◆ **WHAT TO WORK ON**: The line containing "Task: Click the Reward" marks the start; return it and every line after it in the listing below, exactly, through the last.

◆ **DATA PROVIDED**:
========================================================================

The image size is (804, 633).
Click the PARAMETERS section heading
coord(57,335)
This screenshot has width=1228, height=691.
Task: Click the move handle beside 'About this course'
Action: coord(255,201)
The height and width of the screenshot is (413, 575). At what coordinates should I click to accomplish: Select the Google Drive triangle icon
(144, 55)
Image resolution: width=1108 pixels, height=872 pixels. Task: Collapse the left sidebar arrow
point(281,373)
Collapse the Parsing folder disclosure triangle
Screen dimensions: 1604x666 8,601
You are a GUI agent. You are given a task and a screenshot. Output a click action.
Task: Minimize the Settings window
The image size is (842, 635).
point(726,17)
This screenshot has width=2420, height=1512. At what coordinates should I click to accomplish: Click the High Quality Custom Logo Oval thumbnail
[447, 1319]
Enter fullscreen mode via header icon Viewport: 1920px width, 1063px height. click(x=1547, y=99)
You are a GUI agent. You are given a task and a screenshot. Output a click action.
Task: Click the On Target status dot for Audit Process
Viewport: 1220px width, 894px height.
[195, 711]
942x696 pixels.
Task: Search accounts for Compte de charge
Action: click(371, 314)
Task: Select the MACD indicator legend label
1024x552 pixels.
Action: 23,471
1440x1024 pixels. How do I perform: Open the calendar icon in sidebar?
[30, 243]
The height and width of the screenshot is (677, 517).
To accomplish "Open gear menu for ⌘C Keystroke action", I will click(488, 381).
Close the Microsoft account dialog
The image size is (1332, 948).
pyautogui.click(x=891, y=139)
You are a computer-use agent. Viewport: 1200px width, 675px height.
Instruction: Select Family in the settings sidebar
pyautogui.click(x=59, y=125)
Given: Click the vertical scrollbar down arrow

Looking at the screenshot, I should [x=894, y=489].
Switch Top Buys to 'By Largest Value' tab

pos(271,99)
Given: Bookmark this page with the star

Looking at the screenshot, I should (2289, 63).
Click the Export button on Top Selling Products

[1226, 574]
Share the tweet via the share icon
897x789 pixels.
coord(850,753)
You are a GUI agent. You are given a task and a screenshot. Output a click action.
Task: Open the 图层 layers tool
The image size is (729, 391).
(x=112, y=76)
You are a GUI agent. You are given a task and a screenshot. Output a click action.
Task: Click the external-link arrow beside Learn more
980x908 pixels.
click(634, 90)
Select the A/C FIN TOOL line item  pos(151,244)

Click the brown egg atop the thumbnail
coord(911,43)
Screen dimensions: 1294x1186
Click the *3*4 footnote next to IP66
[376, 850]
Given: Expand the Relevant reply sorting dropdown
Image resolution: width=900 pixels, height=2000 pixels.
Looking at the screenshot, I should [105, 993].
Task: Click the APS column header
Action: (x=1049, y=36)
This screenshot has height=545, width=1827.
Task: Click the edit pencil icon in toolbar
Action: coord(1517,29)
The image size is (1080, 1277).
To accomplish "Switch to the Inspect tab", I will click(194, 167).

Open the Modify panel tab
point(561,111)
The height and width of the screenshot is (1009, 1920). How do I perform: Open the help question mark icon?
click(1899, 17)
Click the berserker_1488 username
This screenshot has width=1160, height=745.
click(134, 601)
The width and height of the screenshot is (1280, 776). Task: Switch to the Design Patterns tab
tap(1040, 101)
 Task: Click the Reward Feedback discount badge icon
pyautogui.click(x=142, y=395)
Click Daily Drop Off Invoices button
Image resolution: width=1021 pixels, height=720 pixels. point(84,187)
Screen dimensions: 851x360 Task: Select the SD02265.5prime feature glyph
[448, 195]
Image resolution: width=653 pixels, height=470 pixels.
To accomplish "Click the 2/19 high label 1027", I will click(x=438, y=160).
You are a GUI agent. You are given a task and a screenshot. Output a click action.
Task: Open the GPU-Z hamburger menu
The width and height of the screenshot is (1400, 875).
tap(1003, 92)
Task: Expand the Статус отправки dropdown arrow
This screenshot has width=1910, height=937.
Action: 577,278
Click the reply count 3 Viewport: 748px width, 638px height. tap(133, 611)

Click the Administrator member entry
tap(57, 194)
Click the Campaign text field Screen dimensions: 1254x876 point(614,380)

========================================================================

◆ **ANSWER SPACE**:
 Task: Click the Reward Feedback discount badge icon
pyautogui.click(x=142, y=395)
Click Daily Drop Off Invoices button
Image resolution: width=1021 pixels, height=720 pixels. point(84,187)
Screen dimensions: 851x360 Task: Select the SD02265.5prime feature glyph
[448, 195]
Image resolution: width=653 pixels, height=470 pixels.
To accomplish "Click the 2/19 high label 1027", I will click(x=438, y=160).
You are a GUI agent. You are given a task and a screenshot. Output a click action.
Task: Open the GPU-Z hamburger menu
The width and height of the screenshot is (1400, 875).
tap(1003, 92)
Task: Expand the Статус отправки dropdown arrow
This screenshot has width=1910, height=937.
Action: 577,278
Click the reply count 3 Viewport: 748px width, 638px height. tap(133, 611)

Click the Administrator member entry
tap(57, 194)
Click the Campaign text field Screen dimensions: 1254x876 point(614,380)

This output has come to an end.